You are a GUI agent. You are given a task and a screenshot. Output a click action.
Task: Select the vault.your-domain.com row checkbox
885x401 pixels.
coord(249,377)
==
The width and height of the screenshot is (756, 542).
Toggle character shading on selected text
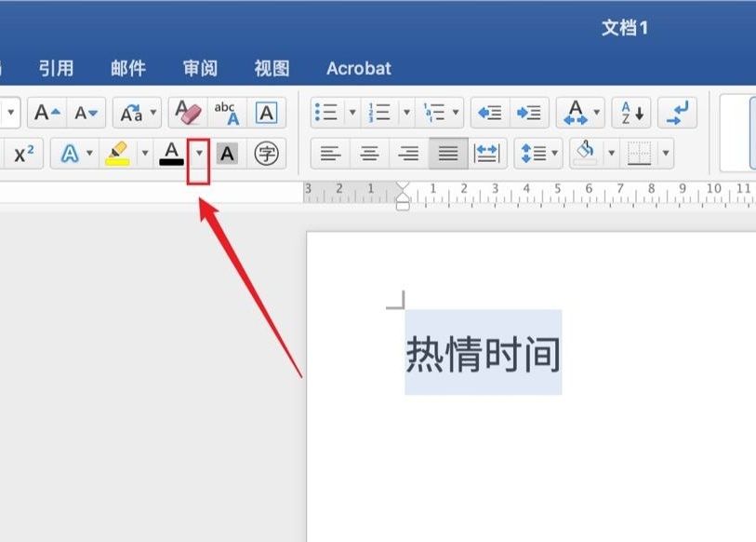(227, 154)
* * *
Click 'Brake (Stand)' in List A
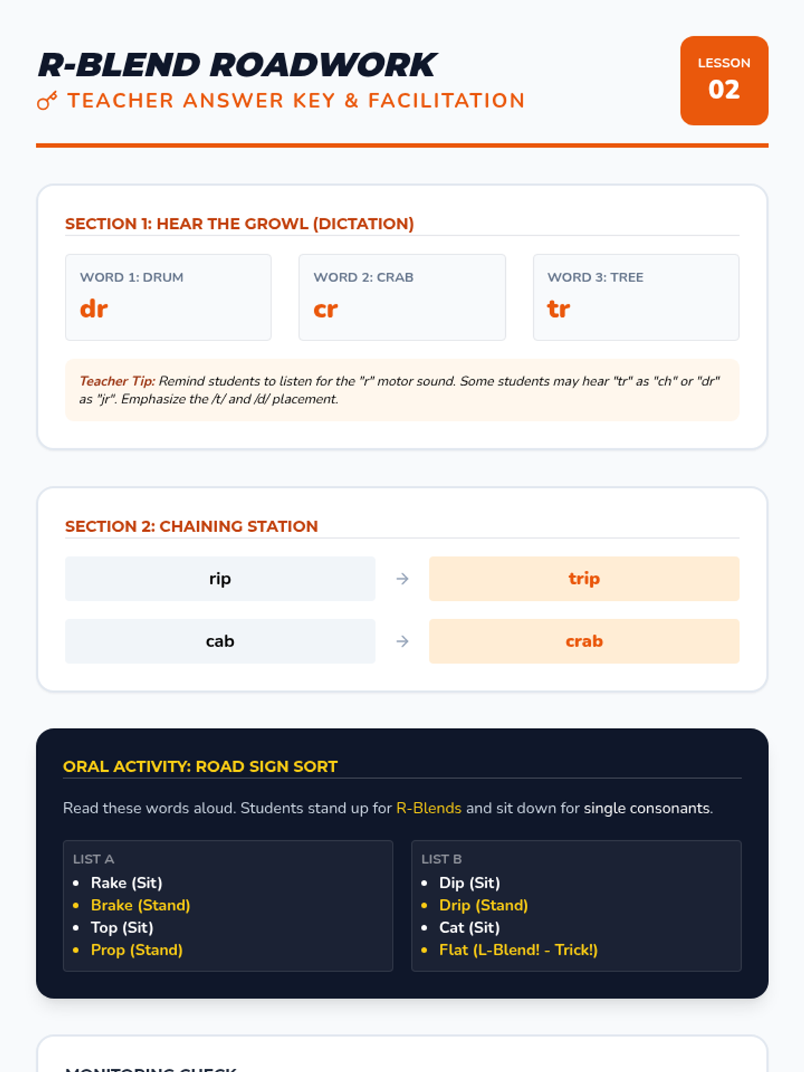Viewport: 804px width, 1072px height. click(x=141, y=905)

Problem details: Count the lines in the listing that hold the word "screenshot", then give the number and nothing else.

Written response: 2